At 1.24 am on 26 April 1986 an accident occurred at the Chernobyl nuclear power plant, causing one of the reactors to explode. 36 hours after the accident the almost 50,000 inhabitants of Pripyat, a city only 3 kilometres away, were evacuated at two hours’ notice and with a promise that they would be able to return after three days. An area of 30 square kilometres, including Pripyat, was closed off and has remained uninhabitable because of the radioactive contamination from the accident.

June 24, 2010 I gathered digital photographic material within the closed off zone, now referred to as “The Zone of Alienation”. When I later went through the material on my laptop a portion of the images took on a life of their own.  The images changed each time I viewed them. They started dividing and rearranging themselves into abstract black and white patterns or turning intensely green while keeping parts of the original image. In both instances parts of the image disappeared altogether being replaced by grey rectangular shapes. This grey was the background of the Preview program being used to enable the viewing of the images. I tried to transfer the original files to another computer in order to print them, but this computer was unable to open them referring to them as unrecognizable files. The only way I could capture this mutating phenomenon was by saving the images as the screenshots being shown in the exhibition.

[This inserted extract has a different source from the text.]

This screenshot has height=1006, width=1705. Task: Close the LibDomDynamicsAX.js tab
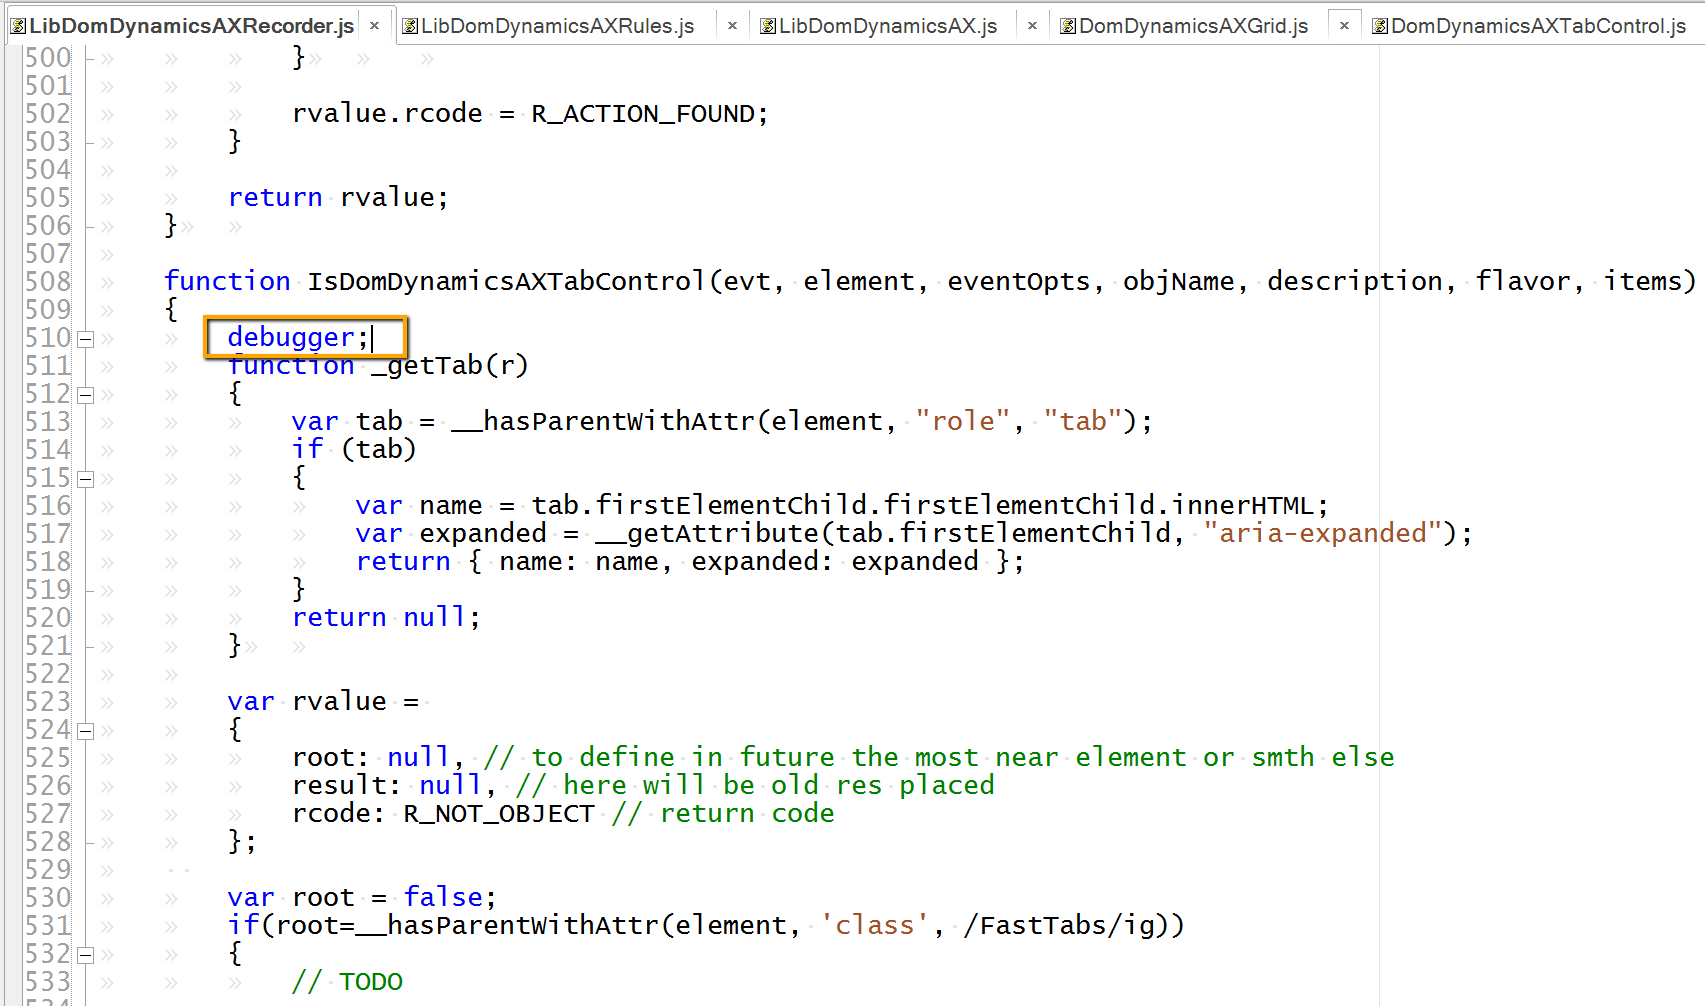(x=1032, y=26)
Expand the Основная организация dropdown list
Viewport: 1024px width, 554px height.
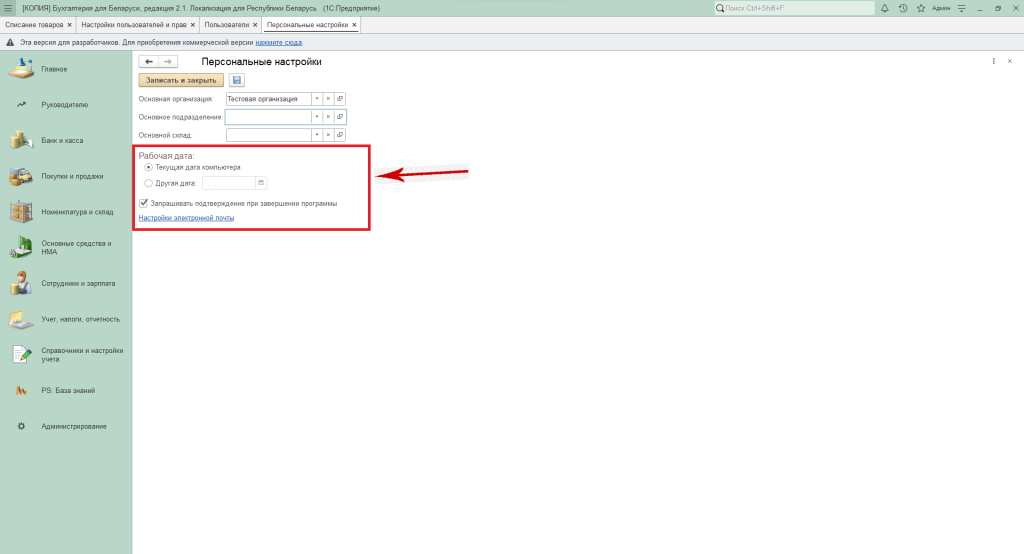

Similarly unexplained distortions of the images recorded in the vicinity of Chernobyl were reported by the documentary filmmaker Vladimir Schevchenko and others when reviewing their film stocks documenting the clean up of the nuclear disaster in 1986. Black spots and white flares and a crackling noise appeared consistently on all of their films.
The Zone of Alienation, 2010
Inkjet print on Hahnemühle German Etching paper, 60 x 200 cm, table.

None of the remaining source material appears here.